## TEXT
▬▬▬▬▬▬▬▬▬▬

Phase 1: Wizard-of-Oz (Weeks 5-10)

Tech stack: Jabra Speak 510 → Raspberry Pi recording → Deepgram API → Claude API → WhatsApp delivery

Purpose: Validate note quality and vet acceptance without firmware engineering.

  • Record full consultations (consent obtained)
  • Batch process: upload to Deepgram → get diarized transcript → Claude generates SOAP note
  • Deliver notes via WhatsApp (or email) within 30 min
  • Vet rates note quality (1-5 scale) and edits
  • Engineer effort: 1 engineer, 1 week for pipeline + 1 week for iteration

Phase 2: Automated MVP (Weeks 11-18)

Tech stack:

  • Device: ESP32-S3-Korvo-2 + custom firmware (ESP-IDF)
  • Backend: Fastify + WebSocket ingestion + BullMQ + PostgreSQL
  • Storage: Cloudflare R2
  • STT: Deepgram Nova-2
  • Summarization: Claude Sonnet 4 API
  • Frontend: Next.js review dashboard
  • Hosting: Single VPS (existing devnest or similar)

Build order:

  1. Week 11-12: ESP32 firmware (VAD + Opus + WebSocket streaming)
  2. Week 12-13: Backend ingestion service (WebSocket → R2 → BullMQ job)
  3. Week 13-14: Processing pipeline (Deepgram → Claude → PostgreSQL)
  4. Week 14-16: Review dashboard (Next.js, note display/edit, audio playback)
  5. Week 16-18: Integration testing in clinic, iterate on prompt engineering

Engineer effort: 1 senior full-stack engineer, 8 weeks. No specialized hardware engineer needed for MVP.

Phase 3: Design Partner Expansion (Weeks 19-26)

Add:

  • OTA firmware updates
  • Device health monitoring
  • Google Calendar integration
  • Longitudinal patient views
  • Top 2 PIMS integrations (if validated)

▬▬▬▬▬▬▬▬▬▬

## PROVIDED DATA

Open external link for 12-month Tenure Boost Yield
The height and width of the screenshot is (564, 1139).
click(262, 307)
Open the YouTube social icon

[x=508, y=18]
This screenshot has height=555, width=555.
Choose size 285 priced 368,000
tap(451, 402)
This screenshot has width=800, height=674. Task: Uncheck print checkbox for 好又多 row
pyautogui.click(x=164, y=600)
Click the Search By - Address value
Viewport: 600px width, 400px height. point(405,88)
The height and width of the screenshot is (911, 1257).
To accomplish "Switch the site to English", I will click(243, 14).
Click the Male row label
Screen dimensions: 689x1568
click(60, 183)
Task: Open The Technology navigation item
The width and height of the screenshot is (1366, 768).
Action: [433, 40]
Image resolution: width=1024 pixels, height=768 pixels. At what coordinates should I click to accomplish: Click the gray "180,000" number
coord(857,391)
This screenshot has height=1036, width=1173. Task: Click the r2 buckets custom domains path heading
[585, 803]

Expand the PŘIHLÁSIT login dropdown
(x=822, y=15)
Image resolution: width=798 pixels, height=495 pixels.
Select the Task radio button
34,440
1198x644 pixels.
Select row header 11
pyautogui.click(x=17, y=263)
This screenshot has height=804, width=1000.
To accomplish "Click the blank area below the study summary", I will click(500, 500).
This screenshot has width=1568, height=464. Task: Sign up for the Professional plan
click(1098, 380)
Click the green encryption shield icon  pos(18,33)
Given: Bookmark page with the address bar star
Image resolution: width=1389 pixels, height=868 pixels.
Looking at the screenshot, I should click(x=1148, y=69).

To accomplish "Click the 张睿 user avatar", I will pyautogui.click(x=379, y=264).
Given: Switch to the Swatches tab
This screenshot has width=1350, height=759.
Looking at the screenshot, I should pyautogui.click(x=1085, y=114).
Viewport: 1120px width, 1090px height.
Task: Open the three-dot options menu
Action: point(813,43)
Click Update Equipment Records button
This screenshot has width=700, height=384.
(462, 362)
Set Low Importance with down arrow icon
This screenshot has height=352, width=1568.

▬▬▬▬▬▬▬▬▬▬

## EXERCISES
(a) From the project plan, list everything that Phase 3 says to add.
(b) Update everything in the project plan from "Phase 1: Wizard-of-Oz" down to "MVP (Weeks 11-18)" so that "WhatsApp" becomes "Telegram".

## RESPONSES
(a)
- OTA firmware updates
- Device health monitoring
- Google Calendar integration
- Longitudinal patient views
- Top 2 PIMS integrations (if validated)

(b)
Phase 1: Wizard-of-Oz (Weeks 5-10)

Tech stack: Jabra Speak 510 → Raspberry Pi recording → Deepgram API → Claude API → Telegram delivery

Purpose: Validate note quality and vet acceptance without firmware engineering.

  • Record full consultations (consent obtained)
  • Batch process: upload to Deepgram → get diarized transcript → Claude generates SOAP note
  • Deliver notes via Telegram (or email) within 30 min
  • Vet rates note quality (1-5 scale) and edits
  • Engineer effort: 1 engineer, 1 week for pipeline + 1 week for iteration

Phase 2: Automated MVP (Weeks 11-18)